I started reading at the age of two, and fell in love with stories, but I can’t remember when I first began to write on my own.  I do remember being seven, sitting at the kitchen table writing Chapter One of something, while my mother did the dishes.  That was the year that I read Little Women, and connected instantly with Jo.  I thought it would be wonderful to be a writer, just like her.  After that, I was always writing something - stories, poetry, song lyrics - but I never thought that it was something I could make my living doing.  Writers were people who lived in New York and wore black and were angst-ridden, and I was none of those things.  So I went into museum work instead, which I absolutely loved.  But then I finished my first novel and that feeling was like nothing else.  I realized then that writing was the thing that I was meant to do, the thing that made me happiest.

 

How did you go about getting your first book published?

When I finished my first book, a short mystery-romance called Undertow, I was very naive about publishing.  I sent the book out and it came back, rejected, and I threw it into a drawer for a year.  But then I read Phyllis A. Whitney’s wonderful Guide to Fiction Writing, which reminded me that ‘luck can’t happen to manuscripts left in drawers’, so I took her advice and learned all that I could about the business of publishing - studying the markets and the editors, to find the companies that might be interested in publishing my style of writing.  Four years and a lot of stamps later, the book finally sold to a small New York firm.  I’ve always found it funny that, after all those years of wanting to be just like Jo in Little Women, my first book sold for the same advance that Jo was paid for her first book....over a hundred years earlier.

 

What is your writing schedule like?

It changes.  In the beginning, because I had another job - first as a museum curator, then when that became too difficult to juggle with my writing time, a waitress - I wrote at night.  That was the only time available to me, and besides, I liked the peace and quiet, and my subconscious seemed somehow more active at night.  Then, when I had children, my writing time became their nap time - early afternoon, because by nighttime I was too exhausted to do much real writing.  Now that they’re a little older, I’m more fluid in my schedule - sometimes morning, sometimes afternoon, and even sometimes back to those late nights I used to love the best.  When I get near the end of a book though, I write at all hours, whenever I can, because the story by that point is coming much faster and I’m so wrapped up in it then I don’t like coming out of it.

 

How do you go about your research?

As a former museum curator, getting the facts right is very important to me.  I always travel to my settings, because I need to have that sensory detail - how a street’s sound changes with the night, what trees are growing by the road, and how the air smells when I breathe it.  And I come home with hundreds of photographs, to help me hold those memories.  But the research doesn’t stop with setting.  For Every Secret Thing, because the mystery had its roots in World War II, I had to learn from those who’d worked in the intelligence community in those years, and the stories that they told me shaped the actions of my characters.  The research and the writing form a symbiotic process - what I research drives my writing, and what I write determines what I need to research.  It’s a process that begins when a story first starts to take shape, and continues right through to the end.

 

So how do your stories start to take shape?  Where do you get your ideas?

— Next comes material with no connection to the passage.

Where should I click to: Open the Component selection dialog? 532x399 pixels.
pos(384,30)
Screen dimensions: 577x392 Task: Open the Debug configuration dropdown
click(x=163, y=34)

There’s no simple answer to that - every story is different.  Every Secret Thing had its beginnings in a dinner party conversation, when I heard the tale of someone who had witnessed some illegal goings-on while serving overseas in World War II.  Unable to get anyone to act on the matter, the man had at last made arrangements to meet with a journalist.  ‘But he died,’ so I was told, ‘before the meeting could take place.’  I might have afterwards forgotten all the details of the story, but the ending had lodged firmly in my own imagination, and the character of Andrew Deacon started to take form.